木村「びっくり」V打 中堅狙いが左前に

 「広島5‐2DeNA」(4日、マツダ)

 会心の当たりではない。それでもこの男の一打が勝利を手繰り寄せた。一塁塁上で小さく手をたたく。「ラッキー!」。広島勝利の立役者。投手が前田なら打者は木村だ。

 2‐2の四回2死一、二塁。二回に右越え2ランを放った松山が敬遠気味の四球で歩かされ、迎えた打席だ。

 モスコーソの初球。高めに浮いたチェンジアップを捉えた。「センターを意識した」。自身の狙いとは反し、打球は左翼手の前にぽとり。「びっくりするような所に落ちた」。それでも勝ち越しを決める適時打に変わりはない。

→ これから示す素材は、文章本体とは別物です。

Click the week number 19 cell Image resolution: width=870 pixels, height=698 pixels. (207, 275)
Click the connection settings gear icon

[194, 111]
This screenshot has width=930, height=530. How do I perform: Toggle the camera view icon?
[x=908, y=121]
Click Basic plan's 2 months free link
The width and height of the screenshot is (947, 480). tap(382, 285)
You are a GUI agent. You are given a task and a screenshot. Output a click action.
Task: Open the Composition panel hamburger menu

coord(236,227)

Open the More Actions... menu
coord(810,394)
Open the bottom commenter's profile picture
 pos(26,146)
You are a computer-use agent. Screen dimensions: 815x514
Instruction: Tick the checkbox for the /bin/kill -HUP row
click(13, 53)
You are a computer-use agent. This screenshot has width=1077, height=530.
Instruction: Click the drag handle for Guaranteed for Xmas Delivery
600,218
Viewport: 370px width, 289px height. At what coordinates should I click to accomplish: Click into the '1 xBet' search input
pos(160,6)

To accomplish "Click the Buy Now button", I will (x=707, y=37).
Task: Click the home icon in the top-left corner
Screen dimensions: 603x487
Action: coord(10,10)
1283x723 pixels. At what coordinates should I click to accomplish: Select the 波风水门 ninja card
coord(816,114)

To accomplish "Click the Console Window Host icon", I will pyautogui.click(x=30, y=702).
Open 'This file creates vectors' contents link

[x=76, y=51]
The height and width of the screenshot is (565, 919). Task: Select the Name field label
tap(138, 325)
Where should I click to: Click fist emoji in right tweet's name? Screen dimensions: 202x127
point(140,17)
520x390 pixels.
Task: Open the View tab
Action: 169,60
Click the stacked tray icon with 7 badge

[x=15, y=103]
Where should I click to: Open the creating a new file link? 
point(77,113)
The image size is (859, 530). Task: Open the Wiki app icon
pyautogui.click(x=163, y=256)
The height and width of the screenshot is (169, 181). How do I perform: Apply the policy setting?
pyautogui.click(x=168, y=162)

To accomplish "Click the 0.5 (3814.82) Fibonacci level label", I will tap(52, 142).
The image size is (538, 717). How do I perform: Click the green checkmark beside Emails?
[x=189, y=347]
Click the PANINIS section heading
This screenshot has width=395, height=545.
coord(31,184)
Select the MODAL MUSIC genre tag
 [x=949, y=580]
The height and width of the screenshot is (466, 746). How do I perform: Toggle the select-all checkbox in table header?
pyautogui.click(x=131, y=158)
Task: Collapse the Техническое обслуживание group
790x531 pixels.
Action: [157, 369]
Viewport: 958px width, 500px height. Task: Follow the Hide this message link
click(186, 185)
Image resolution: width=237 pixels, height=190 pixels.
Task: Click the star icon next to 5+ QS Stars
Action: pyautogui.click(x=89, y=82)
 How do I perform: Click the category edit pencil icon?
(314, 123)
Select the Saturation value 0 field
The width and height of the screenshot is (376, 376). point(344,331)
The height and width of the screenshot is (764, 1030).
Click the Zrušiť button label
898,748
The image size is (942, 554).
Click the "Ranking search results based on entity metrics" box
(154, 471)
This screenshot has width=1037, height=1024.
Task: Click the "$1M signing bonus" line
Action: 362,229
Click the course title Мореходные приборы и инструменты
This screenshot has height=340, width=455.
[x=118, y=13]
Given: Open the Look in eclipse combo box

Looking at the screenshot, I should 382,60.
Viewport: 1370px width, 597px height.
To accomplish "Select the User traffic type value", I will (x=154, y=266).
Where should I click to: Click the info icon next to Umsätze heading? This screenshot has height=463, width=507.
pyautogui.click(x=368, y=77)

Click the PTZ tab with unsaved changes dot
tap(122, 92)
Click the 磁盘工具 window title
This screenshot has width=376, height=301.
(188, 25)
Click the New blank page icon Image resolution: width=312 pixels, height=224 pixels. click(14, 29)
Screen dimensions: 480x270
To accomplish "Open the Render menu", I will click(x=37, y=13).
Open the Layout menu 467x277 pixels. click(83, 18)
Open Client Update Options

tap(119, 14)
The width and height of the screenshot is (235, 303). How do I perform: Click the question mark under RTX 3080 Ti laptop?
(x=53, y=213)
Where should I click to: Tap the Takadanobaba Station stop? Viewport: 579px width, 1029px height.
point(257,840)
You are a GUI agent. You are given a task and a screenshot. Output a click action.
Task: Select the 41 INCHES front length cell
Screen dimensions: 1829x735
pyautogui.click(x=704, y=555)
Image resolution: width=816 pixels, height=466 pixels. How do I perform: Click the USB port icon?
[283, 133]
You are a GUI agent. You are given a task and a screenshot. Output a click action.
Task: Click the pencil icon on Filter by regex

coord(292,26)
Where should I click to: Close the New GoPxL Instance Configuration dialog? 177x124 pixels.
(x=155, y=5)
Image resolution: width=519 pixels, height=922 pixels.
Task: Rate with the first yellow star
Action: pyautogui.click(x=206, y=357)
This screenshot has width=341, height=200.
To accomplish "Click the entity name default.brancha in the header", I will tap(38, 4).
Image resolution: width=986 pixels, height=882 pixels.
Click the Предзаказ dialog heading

 この試合の勝利に誰よりもこだわった。前田が先発した4月20日のDeNA戦(横浜)。「7番・遊撃」でスタメン出場した。しかし攻守に精彩を欠いた。「自分の責任」。チームは敗れ、前田も初黒星を喫した。「取り返す気持ちだった」と闘志を燃やした。

 八回に二塁へのゴロで一塁へヘッドスライディング。内野安打とし、今季2度目の複数安打。守備でも安定したプレーをみせた。

 投打のヒーローが上がるお立ち台。前田、松山とともに今季初めて上がり、「マエケンの顔が何とか見られます」。汚名返上の勝利を喜んだ。内外野、どこでもこなす。「一生懸命やるだけ」とシンプルに力を込めた。首位を走る野村鯉。その万能性はチームに欠かせない。